Autour de la table, Enora Benard, une personne aux mille casquettes. Anciennement bénévole chez Fragil, iel a créé en 2023 l’association Muses, spécialisée dans le développement et l’accompagnement de projets émergents, portés par des artistes sexisé·es (femmes, personnes non-binaires et trans). Déjà présent en tant que bénévole à la première édition de Pride of you au Wattignies, Enora sera cette fois-ci invité autour de la table ronde qui a pour thème « Comment traiter de l’actualité LGBTQIA+ sans discriminer ? » En tant que personne queer, et travaillant avec elles·eux, cette thématique l’intéresse tout particulièrement : « Il y a encore trop de propos qui ne sont pas juste ou corrects.
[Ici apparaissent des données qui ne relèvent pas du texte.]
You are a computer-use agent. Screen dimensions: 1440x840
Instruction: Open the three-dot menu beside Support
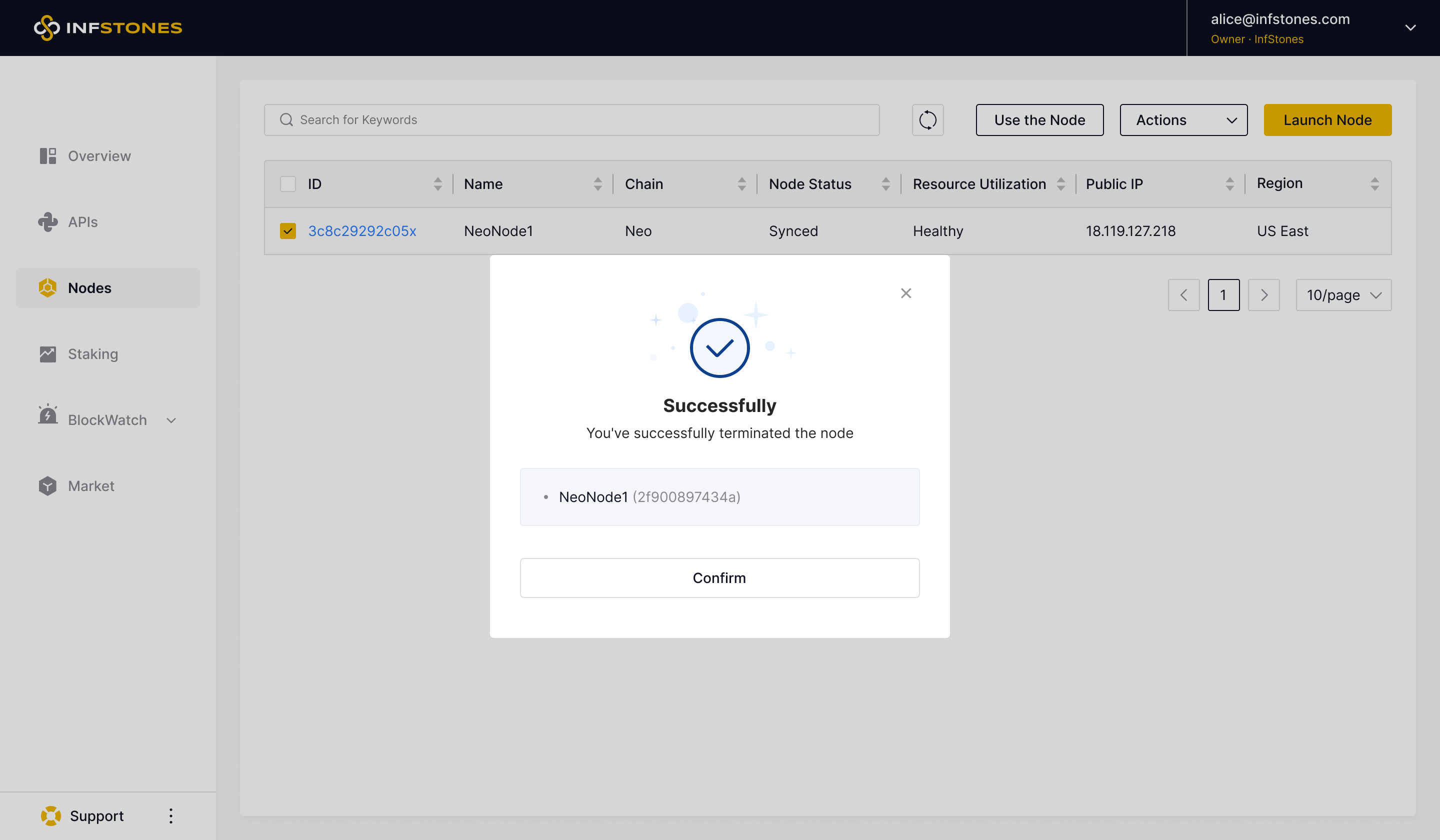[171, 816]
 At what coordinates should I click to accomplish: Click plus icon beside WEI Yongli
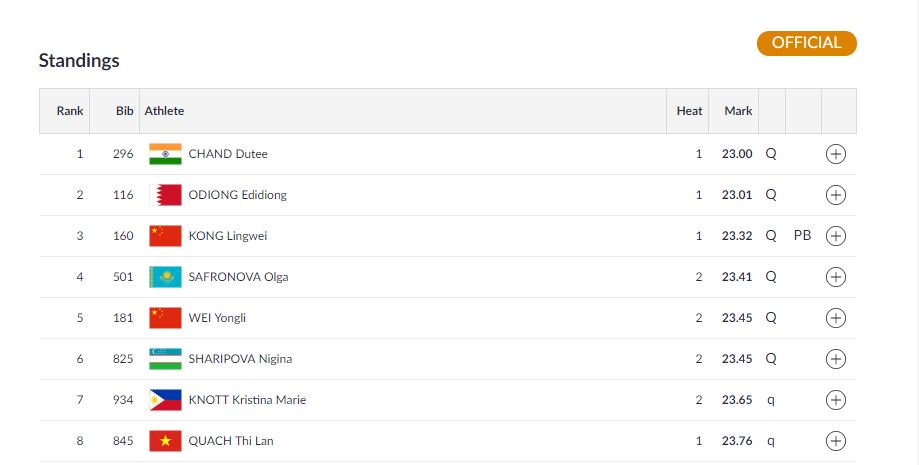(x=836, y=318)
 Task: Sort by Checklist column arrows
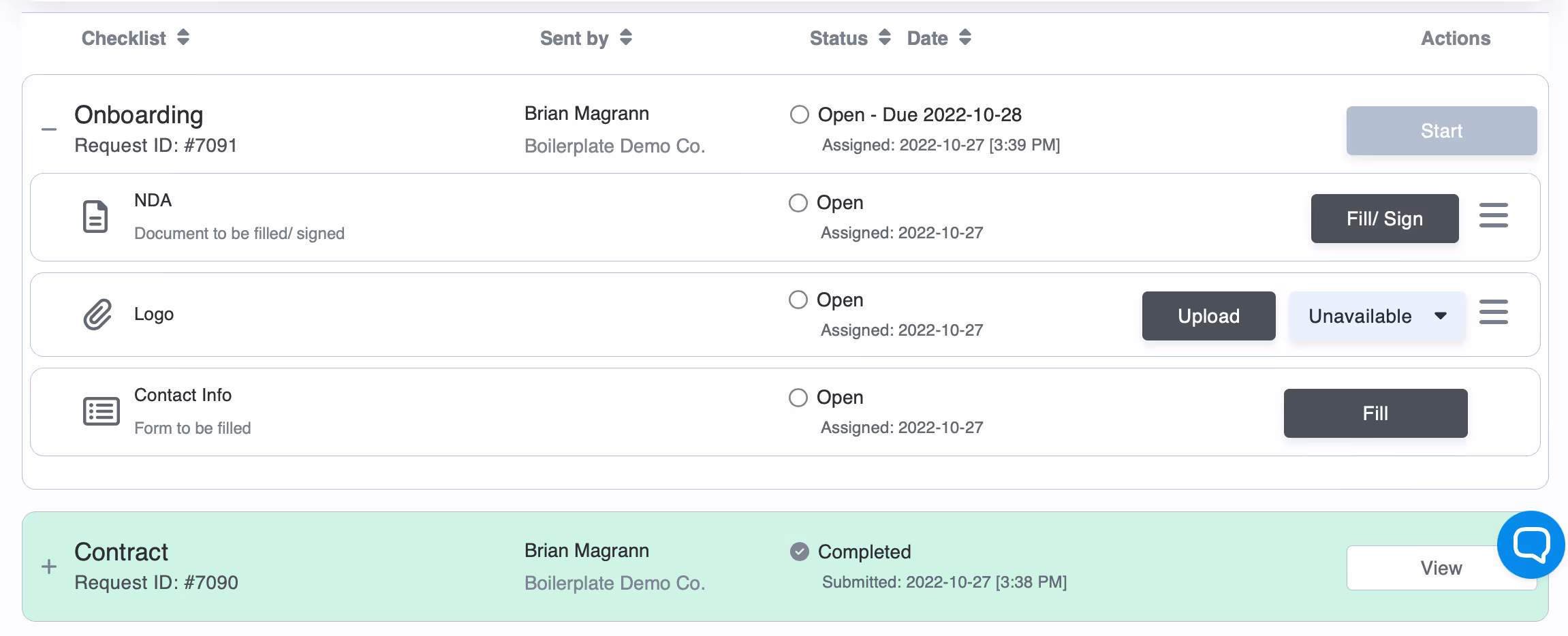[183, 37]
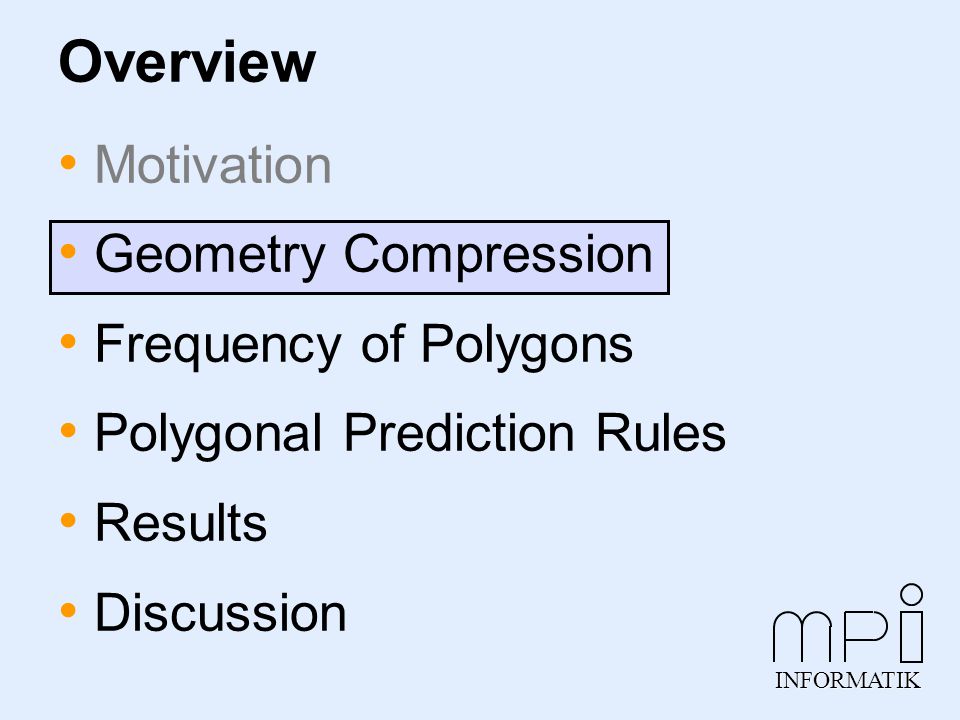The image size is (960, 720).
Task: Click the circle dot atop the logo's i
Action: click(912, 594)
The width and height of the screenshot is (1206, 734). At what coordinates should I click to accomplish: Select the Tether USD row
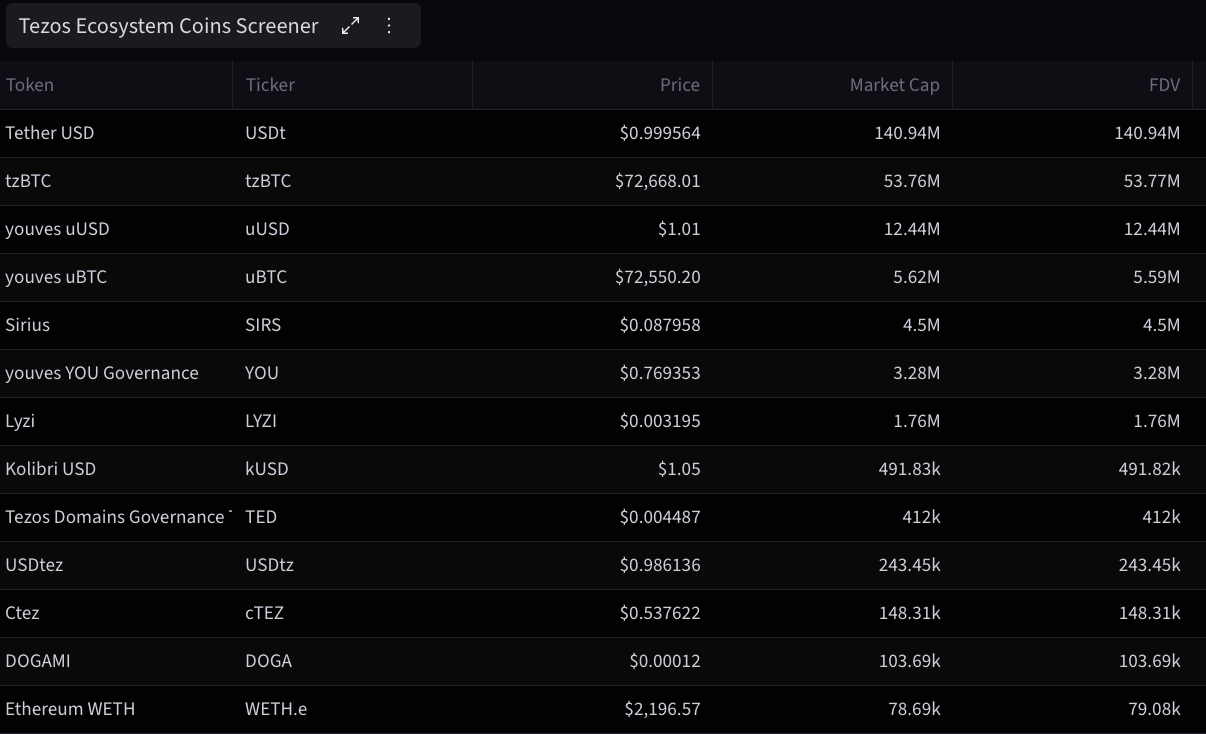(x=603, y=133)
C’est un travail continu que de devoir faire de la pédagogie auprès des médias. »
À côté de ça, Enora Benard est également bénévole au sein de la radio locale Prun’ et est présent dans deux émissions : Sisters, qui a pour vocation d’aborder des thématiques sociétales sous un prisme féministe et engagé et TAT’ATTACK, dédié à l’univers du tatouage. Enfin, iel intervient régulièrement dans des compagnies de danse, de cirque et de théâtre.
« Avant d’adapter mon écriture, j’ai surtout élargi mes connaissances »
Notre expertise journalistique sera assurée par Elsa Gambin. Anciennement éducatrice spécialisée, la journaliste indépendante quitte ce domaine il y a une dizaine d’années maintenant : « Je ne voulais plus cautionner ce système. Ayant un master de sociologie, je me suis orientée assez naturellement vers le journalisme en commençant à écrire sur cette structure, et ce qu’il engendrait pour les enfants. » Aujourd’hui, aussi autrice de BD et intervenante dans les établissement dans le cadre de l’éducation aux médias, Elsa Gambin écrit pour de nombreux médias : de Médiapart à Politis en passant par Télérama ou encore Marie-Claire.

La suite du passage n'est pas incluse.